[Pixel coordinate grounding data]
BEGIN

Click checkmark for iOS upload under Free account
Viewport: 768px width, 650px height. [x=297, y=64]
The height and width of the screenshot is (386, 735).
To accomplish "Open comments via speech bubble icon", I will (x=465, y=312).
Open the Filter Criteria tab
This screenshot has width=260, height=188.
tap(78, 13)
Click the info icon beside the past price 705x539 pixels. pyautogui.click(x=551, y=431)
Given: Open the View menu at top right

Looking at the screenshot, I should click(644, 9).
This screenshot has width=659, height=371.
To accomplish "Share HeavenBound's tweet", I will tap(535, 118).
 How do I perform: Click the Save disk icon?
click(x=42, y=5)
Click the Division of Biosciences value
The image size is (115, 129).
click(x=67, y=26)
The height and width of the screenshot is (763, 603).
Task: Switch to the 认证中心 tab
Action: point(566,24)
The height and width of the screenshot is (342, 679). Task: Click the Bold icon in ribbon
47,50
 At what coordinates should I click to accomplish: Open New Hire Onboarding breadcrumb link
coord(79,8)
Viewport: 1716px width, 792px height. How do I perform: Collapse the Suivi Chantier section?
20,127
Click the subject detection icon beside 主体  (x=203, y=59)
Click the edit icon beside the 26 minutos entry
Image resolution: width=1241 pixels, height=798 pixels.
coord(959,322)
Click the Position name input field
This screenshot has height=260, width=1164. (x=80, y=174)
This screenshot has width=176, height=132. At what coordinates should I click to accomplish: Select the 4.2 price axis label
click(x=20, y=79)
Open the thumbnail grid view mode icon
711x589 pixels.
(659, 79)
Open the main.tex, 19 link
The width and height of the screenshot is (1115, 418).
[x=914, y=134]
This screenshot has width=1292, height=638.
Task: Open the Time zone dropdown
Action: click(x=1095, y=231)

END

## Exercise instructions
All of the records above need to be copied exactly.

## Exercise solution
Click checkmark for iOS upload under Free account
Viewport: 768px width, 650px height. [x=297, y=64]
The height and width of the screenshot is (386, 735).
To accomplish "Open comments via speech bubble icon", I will (x=465, y=312).
Open the Filter Criteria tab
This screenshot has width=260, height=188.
tap(78, 13)
Click the info icon beside the past price 705x539 pixels. pyautogui.click(x=551, y=431)
Given: Open the View menu at top right

Looking at the screenshot, I should click(644, 9).
This screenshot has width=659, height=371.
To accomplish "Share HeavenBound's tweet", I will tap(535, 118).
 How do I perform: Click the Save disk icon?
click(x=42, y=5)
Click the Division of Biosciences value
The image size is (115, 129).
click(x=67, y=26)
The height and width of the screenshot is (763, 603).
Task: Switch to the 认证中心 tab
Action: point(566,24)
The height and width of the screenshot is (342, 679). Task: Click the Bold icon in ribbon
47,50
 At what coordinates should I click to accomplish: Open New Hire Onboarding breadcrumb link
coord(79,8)
Viewport: 1716px width, 792px height. How do I perform: Collapse the Suivi Chantier section?
20,127
Click the subject detection icon beside 主体  (x=203, y=59)
Click the edit icon beside the 26 minutos entry
Image resolution: width=1241 pixels, height=798 pixels.
coord(959,322)
Click the Position name input field
This screenshot has height=260, width=1164. (x=80, y=174)
This screenshot has width=176, height=132. At what coordinates should I click to accomplish: Select the 4.2 price axis label
click(x=20, y=79)
Open the thumbnail grid view mode icon
711x589 pixels.
(659, 79)
Open the main.tex, 19 link
The width and height of the screenshot is (1115, 418).
[x=914, y=134]
This screenshot has width=1292, height=638.
Task: Open the Time zone dropdown
Action: click(x=1095, y=231)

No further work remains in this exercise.